Cash-strapped Egypt must speed up the pace of its reforms or make more "painful adjustments" to pluck its economy out of a deepening crisis, according to global investment banking group Goldman Sachs.
The Arab world's most populous country is saddled with double-digit inflation and a growing currency crisis, putting immense strain on the economy.
"In our view, this leaves Egypt facing a stark choice: accelerate the implementation of a reform agenda or move towards further painful adjustment," the investment bank said in a report released this week.
Egypt has already devalued its currency three times over the past year, allowing the pound to shed about 50 per cent of its value against the US dollar.
The devaluations have made little headway in alleviating a stubborn foreign currency crunch or attracting sufficient interest in its once-lucrative debt market.
Caused in large part by the fallout from the Russia-Ukraine war, Egypt is also facing double-digit inflation, which reached 31.9 per cent in February, mainly on the back of a steep increase in food prices.
President Abdel Fattah El Sisi's government has doggedly defended its economic policies, blaming the crisis entirely on the Russia-Ukraine war.
It has tirelessly used a narrative in which the country's economic predicament is cast as inflicted on it by a global crisis in which it played no part.
But critics maintain that the crisis, at least in part, is the outcome of lavish spending on mega national projects that were either unnecessary or could have waited. They also cite excessive borrowing and lack of transparency.
"Yes, the world is going through a very big economic crisis and it has a huge impact on us. But ... we are steadfast and will pass it," Mr El Sisi said last week while visiting troops in the Sinai Peninsula.
Striking an upbeat note, he added: "There is no such thing as a problem that cannot be solved. This problem will be history just like terrorism," alluding to his declaration, also last week, that the insurgency in Sinai by Islamic militants has been defeated.
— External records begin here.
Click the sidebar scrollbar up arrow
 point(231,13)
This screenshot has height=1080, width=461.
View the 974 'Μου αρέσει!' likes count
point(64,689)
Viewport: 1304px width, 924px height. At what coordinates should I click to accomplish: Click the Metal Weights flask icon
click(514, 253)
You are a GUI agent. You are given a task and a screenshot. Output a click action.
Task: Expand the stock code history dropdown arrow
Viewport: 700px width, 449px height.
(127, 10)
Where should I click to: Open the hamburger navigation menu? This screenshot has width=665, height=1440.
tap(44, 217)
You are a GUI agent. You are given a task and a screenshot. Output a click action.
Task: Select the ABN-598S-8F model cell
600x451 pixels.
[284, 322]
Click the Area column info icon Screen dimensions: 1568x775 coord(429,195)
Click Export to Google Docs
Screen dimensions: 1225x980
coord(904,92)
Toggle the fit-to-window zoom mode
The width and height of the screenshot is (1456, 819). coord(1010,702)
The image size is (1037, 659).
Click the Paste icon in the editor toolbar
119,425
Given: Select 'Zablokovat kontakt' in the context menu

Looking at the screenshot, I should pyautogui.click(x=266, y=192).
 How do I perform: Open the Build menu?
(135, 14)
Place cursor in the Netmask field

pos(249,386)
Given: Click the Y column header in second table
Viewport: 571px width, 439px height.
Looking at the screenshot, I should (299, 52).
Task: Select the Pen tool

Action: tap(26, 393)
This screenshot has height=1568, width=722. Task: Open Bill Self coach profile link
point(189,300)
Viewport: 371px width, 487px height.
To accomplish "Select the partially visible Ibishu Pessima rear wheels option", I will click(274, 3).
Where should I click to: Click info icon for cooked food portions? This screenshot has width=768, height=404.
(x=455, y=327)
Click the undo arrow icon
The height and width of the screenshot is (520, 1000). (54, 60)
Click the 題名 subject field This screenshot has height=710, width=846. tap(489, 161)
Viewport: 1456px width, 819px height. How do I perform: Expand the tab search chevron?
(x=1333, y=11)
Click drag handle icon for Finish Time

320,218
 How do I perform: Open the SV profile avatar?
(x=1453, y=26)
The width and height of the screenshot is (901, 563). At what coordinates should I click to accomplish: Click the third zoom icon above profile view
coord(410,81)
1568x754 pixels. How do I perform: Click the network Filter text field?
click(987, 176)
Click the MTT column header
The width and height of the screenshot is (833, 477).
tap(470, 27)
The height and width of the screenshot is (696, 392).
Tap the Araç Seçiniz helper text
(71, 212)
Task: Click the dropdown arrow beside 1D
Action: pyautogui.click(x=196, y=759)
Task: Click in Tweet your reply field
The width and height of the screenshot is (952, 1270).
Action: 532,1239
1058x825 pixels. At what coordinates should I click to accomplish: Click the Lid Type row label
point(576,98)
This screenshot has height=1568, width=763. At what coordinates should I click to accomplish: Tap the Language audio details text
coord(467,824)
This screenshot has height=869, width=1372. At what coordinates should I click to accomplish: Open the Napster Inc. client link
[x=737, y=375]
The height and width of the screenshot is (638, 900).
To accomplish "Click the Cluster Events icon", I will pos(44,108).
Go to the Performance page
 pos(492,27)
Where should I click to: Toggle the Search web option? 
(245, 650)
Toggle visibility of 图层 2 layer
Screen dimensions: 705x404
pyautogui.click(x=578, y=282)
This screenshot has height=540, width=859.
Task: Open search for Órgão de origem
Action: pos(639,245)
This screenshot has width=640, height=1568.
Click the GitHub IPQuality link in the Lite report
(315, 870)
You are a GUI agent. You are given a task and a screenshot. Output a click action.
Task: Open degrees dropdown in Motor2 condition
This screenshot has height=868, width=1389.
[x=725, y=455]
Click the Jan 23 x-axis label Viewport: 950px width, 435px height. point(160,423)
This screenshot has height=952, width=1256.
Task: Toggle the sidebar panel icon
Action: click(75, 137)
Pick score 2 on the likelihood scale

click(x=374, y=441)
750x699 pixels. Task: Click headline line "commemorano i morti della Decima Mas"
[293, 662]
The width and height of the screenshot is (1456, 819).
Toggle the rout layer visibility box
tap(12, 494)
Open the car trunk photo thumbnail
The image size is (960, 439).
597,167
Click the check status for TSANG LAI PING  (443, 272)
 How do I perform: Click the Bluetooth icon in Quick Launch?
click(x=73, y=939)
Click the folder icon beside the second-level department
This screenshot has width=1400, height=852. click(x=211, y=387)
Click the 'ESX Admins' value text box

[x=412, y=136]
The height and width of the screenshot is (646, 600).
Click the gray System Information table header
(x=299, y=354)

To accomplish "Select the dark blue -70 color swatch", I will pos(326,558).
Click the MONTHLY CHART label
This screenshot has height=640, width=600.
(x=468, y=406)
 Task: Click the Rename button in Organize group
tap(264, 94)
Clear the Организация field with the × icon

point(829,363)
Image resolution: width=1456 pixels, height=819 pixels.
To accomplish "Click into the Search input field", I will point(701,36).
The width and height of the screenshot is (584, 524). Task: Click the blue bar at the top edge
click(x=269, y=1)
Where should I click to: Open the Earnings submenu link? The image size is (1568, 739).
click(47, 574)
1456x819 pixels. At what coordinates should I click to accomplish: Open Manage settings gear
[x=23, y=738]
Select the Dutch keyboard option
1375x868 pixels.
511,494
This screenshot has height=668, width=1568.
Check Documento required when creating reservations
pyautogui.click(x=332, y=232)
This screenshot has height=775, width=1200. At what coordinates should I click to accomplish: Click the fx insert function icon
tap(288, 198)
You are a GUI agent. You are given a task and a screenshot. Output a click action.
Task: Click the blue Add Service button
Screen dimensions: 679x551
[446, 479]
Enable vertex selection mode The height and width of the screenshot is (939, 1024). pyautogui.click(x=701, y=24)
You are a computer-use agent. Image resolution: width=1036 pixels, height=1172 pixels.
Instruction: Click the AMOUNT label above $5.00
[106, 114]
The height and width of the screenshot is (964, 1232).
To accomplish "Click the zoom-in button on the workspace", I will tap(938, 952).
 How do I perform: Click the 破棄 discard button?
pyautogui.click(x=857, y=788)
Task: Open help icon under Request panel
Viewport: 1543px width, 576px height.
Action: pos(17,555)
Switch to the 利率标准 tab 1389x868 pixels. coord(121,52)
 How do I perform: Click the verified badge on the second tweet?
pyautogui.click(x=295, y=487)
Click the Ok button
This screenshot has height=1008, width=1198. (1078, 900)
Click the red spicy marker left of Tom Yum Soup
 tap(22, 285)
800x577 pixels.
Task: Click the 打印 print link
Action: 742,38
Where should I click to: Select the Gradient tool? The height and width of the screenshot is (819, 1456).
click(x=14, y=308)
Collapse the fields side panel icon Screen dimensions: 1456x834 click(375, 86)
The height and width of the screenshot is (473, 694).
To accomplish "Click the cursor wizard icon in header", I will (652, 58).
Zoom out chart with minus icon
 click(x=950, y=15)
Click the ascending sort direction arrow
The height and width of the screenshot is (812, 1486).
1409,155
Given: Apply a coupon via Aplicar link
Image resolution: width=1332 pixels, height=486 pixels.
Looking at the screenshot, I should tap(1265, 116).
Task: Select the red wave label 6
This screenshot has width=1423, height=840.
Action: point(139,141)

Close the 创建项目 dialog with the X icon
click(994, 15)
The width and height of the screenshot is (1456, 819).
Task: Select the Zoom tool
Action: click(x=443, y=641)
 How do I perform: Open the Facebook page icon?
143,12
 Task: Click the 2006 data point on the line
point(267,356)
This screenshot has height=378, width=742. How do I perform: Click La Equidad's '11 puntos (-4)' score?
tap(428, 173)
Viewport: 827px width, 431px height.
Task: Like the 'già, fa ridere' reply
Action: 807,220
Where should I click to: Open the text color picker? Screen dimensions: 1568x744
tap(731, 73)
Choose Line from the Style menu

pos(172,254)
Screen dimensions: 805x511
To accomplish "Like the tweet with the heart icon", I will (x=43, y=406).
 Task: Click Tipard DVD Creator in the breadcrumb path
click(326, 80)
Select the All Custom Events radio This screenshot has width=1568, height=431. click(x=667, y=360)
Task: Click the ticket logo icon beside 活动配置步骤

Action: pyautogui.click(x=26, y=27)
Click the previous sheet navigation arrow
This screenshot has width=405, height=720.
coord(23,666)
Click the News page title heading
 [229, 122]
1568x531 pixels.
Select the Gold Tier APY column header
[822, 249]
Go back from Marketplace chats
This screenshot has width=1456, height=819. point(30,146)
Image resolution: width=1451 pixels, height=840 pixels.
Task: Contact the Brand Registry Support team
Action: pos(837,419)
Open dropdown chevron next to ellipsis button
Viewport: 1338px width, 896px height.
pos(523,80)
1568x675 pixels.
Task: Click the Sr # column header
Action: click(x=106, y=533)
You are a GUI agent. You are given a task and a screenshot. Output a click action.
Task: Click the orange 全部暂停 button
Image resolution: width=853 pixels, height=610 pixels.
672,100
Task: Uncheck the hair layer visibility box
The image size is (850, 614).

Under a deal reached with the International Monetary Fund late last year, Egypt received a $3 billion loan to overhaul its economy.
The deal was linked to Egypt adopting a genuinely flexible foreign exchange regime, reducing the government's footprint in the economy and opening up its state assets to investors.
Egypt must accelerate implementation of the reforms agreed with the IMF, Goldman Sachs stressed in its report.
Six months after the deal with the IMF, the foreign exchange regime appears to be partially controlled, with the US dollar trading at about 30 pounds at banks for the past several weeks, it said.
In the parallel market, it is trading at 36-37 pounds, evidence of a continuing gap between the country's dollar requirements and what is available in the banking system.
The disparity in the dollar's value has renewed speculation that the pound may be devalued again, although the government would be wary of such a move given its effect on prices and fears of unrest.
Egypt's options to overcome its dollar shortage are limited, the report said.
Egypt's traditional economic backers in the Gulf region — Saudi Arabia, the UAE and Kuwait — have signalled their preference for investing directly in the local economy rather than depositing billions of dollars with Egypt's central bank as they had done for years.
The IMF, meanwhile, is unlikely to offer Egypt any more substantial loans "without significantly increased efforts on the reform front", Goldman Sachs said.
Egypt already owes the Washington-based lender about $20 billion, making it the world's second-largest IMF borrower after Argentina.
Uncertainty over the pound's value against the dollar is preventing Egypt's debt market from regaining its past attraction.
At least $20 billion worth of investment in the country's debt market swiftly left the country in the days and weeks that followed Russia's invasion of Ukraine in February 2022.
Investors were holding back on bond purchases on the expectation that treasury bond yields will soon begin rising to match the increase in overnight rates decreed by the central bank last week, Reuters reported on Tuesday.
While pressing ahead with the IMF-prescribed reforms could boost the inflow of direct foreign investment, their implementation involves risks, according to Goldman Sachs.
Egypt last month said it was offering investors stakes in 32 state enterprises, including banks and military-owned companies. It is hoped that the offer will attract interest from sovereign investment funds in the Gulf region. However, the pace at which the process is going has been slow.
Goldman Sachs said "stalling" in the sale of Egypt's United Bank to Saudi Arabia's Public Investment Fund and the postponement of plans to sell 10 per cent of Telecom Egypt have "undermined investor confidence".